El representante a la Cámara Daniel Briceño deberá cumplir una sanción de un día de arresto luego de que un juzgado de Bogotá determinara que no cumplió de manera integral una orden judicial relacionada con la retractación de unas afirmaciones realizadas contra Gloria Cuartas, exdirectora de la Unidad de Implementación del Acuerdo de Paz.
La decisión fue adoptada en segunda instancia por el Juzgado 40 Penal del Circuito de Conocimiento de Bogotá, que confirmó la sanción impuesta dentro del incidente de desacato. El proceso se originó en una tutela mediante la cual Cuartas pidió la protección de sus derechos al buen nombre, la honra y la rectificación.
El origen de la controversia se encuentra en unas declaraciones de Briceño en las que afirmó que Cuartas había gastado cerca de $250.000 millones en eventos políticos. La orden judicial estableció que esa afirmación era inexacta y que, además, varios de los eventos mencionados correspondían a fechas anteriores al periodo en que Cuartas estuvo al frente de la entidad.
Briceño aseguró haber cumplido con la decisión mediante la publicación de un video de aproximadamente cuatro minutos en sus redes sociales. Sin embargo, para la justicia la pieza divulgada no cumplió con las condiciones establecidas para una retractación clara y efectiva.
El congresista había recibido instrucciones para reconocer expresamente la inexactitud de la afirmación y aclarar las circunstancias relacionadas con los eventos mencionados. Posteriormente, Cuartas manifestó que la publicación no constituía un cumplimiento integral de la orden y sostuvo que incluso había terminado revictimizándola.
El caso avanzó hasta el incidente de desacato y terminó con la imposición de un día de arresto, además de una multa equivalente a un salario mínimo mensual vigente.
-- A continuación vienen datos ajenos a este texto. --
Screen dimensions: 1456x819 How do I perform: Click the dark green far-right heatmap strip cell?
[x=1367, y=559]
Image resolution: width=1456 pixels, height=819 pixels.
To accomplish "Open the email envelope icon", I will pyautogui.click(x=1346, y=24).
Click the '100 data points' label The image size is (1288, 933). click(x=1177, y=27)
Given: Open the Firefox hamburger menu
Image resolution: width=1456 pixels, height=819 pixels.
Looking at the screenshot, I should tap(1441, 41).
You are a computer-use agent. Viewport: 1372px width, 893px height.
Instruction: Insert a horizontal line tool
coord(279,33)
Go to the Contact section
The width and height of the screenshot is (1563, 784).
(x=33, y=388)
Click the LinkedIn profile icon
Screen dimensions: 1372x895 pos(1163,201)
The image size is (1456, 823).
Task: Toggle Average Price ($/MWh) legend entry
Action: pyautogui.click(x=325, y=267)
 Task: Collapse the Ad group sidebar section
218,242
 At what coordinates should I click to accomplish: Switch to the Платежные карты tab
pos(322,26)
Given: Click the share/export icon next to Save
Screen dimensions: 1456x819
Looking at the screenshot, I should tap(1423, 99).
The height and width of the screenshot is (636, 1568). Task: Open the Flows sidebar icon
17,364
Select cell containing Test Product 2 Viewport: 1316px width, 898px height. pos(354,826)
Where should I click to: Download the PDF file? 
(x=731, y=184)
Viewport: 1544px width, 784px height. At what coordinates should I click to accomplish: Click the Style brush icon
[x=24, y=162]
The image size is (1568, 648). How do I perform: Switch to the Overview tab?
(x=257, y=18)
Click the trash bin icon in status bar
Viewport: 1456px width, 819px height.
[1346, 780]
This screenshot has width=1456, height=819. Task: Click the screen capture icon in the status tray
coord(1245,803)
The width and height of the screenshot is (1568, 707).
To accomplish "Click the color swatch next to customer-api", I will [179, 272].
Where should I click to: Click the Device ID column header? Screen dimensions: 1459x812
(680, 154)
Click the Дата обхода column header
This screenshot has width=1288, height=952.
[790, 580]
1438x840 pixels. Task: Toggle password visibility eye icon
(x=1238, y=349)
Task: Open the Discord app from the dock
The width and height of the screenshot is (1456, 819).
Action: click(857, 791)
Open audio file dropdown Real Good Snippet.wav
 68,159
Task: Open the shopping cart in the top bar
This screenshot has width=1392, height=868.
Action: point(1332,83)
La sanción de arresto deberá cumplirse en las instalaciones destinadas para retenidos del CTI, de acuerdo con la información reportada sobre la decisión judicial.
La decisión vuelve a poner a Briceño en el centro de una controversia judicial por sus pronunciamientos públicos y abre un nuevo capítulo en la disputa que mantiene con funcionarios y sectores vinculados al Gobierno anterior.
Más allá de la confrontación política, el caso deja un mensaje judicial sobre los límites de las declaraciones públicas: cuando una autoridad ordena una rectificación, no basta con publicar un mensaje; la retractación debe cumplir exactamente las condiciones establecidas por el juez.